Vendredi le 13 février, Miami, Floride.
Déjà onze jours qu’on a arraché les bleuets de leur arbrisseau dans un champ chilien. Depuis, ils ont vogué sur le Pacifique en longeant la côte sud-américaine, traversé le canal de Panama et puis la mer des Caraïbes en tanguant tout paquetés dans leurs barquettes de plastique transparent. Mais du voyage, ils n’ont rien vu, non, car ils dormaient profondément. Près de leur bleuetière natale, dès que les portes de l’étanche conteneur se sont refermées sur eux, vite on les a endormis avec un gaz qui leur a fait croire qu’il n’avait pas quitté leur branche. Point de murissement avant d’avoir touché terre. Aucun effluve de bleuets sucrés ne se dégagera du bateau chilien.
Dans un autre coin du continent, au Mexique, poussaient des mures au soleil de février. Leur histoire est presque la même, mis à part qu’elles sont parties en voyage à bord d’un camion sans jamais voir la mer. Par la route, elles ont contourné le golfe du Mexique, en traversant tout le Texas, la Louisiane, le Mississippi, la Géorgie, pour redescendre jusqu’en Floride. Un périple de cinq jours à dormir au gaz.
C’est dans un entrepôt de Miami, où l’on porte des vêtements contre le froid même quand il fait 25 degrés que les tout petits fruits ont commencé à s’éveiller. Les dodus bleuets ont rencontré les non moins fraiches et pimpantes mures, même après plusieurs jours d’existence. Dans ma remorque ils se sont collés, palette contre palette et à mesure que leur gaz de dormance s’évapore, ils exhalent leur parfum fruité. Quand je vérifie leur température, qui doit être maintenue à 36 degrés Fahrenheit, je prends une bonne bouffée d’air sucré aux bleuets.

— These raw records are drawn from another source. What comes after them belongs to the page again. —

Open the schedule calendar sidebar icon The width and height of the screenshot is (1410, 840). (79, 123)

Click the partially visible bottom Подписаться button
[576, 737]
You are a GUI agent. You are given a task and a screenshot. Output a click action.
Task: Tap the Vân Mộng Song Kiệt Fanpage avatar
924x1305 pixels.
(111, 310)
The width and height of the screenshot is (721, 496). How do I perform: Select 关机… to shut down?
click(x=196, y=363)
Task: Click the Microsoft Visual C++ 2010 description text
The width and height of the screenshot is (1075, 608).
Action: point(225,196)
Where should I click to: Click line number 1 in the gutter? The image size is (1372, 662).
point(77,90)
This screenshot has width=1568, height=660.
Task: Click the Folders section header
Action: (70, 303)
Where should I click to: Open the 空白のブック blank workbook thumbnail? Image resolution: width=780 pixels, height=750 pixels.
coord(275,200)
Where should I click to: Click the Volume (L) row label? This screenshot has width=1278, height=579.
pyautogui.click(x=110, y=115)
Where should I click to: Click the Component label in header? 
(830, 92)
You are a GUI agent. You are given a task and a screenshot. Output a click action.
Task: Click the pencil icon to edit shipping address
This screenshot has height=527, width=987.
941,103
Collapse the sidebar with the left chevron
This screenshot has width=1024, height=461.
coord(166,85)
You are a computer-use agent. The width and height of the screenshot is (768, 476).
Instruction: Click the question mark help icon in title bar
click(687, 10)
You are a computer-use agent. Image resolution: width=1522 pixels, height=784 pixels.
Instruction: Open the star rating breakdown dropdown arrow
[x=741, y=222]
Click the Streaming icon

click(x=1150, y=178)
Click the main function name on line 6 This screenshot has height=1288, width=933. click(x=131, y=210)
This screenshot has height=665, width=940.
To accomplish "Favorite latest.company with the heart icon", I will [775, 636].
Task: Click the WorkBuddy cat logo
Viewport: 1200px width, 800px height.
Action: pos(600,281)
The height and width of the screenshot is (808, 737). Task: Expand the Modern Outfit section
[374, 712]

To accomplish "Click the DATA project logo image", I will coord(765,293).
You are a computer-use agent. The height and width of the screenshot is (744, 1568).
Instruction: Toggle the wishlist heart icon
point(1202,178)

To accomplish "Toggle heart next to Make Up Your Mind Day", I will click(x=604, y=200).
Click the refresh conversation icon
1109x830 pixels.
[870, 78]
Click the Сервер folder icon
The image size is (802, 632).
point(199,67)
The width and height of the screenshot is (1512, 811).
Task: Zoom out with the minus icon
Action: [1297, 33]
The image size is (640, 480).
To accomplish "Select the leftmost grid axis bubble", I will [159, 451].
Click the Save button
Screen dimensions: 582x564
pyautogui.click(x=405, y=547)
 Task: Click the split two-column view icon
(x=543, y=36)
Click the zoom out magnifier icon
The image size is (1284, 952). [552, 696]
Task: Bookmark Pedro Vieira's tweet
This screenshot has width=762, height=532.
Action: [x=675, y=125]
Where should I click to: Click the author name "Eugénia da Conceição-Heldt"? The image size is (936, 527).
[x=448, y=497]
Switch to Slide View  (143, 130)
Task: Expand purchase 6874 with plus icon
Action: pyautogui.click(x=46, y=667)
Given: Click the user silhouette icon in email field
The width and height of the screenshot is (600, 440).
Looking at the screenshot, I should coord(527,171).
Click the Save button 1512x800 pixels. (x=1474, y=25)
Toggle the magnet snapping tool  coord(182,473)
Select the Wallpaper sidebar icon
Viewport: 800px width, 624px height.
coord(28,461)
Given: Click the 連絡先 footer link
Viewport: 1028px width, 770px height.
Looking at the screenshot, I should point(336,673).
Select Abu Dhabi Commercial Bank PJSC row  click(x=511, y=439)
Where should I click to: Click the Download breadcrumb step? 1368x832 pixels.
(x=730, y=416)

Les mures quant à elles, se laissent toujours désirer, c’est dans leur nature. Nous parcourrons 1600 miles avant de les mener à destination, sans compter les 350 que nous avons faits à vide.
Si vous voulez les voir, ils seront chez Costco de St-Bruno dès lundi matin, encore frais pour la semaine, même après 14 jours de voyage. Quand vous en ferez éclater un sous vos dents et que le jus se répandra sur vos papilles, fermez les yeux, vous ferez un long voyage.
Où vont les saisons? Elles roulent à bord de camions. Je transporte un bout de l’été chilien vers l’hiver canadien. Tous ces kilomètres pour pouvoir manger des bleuets frais en février me laissent un petit gout amer. Les mois d’hiver me semblent plus sombres malgré toute la couleur de ces généreuses baies, comme s’il n’y avait pas qu’elles qui étaient endormies au gaz.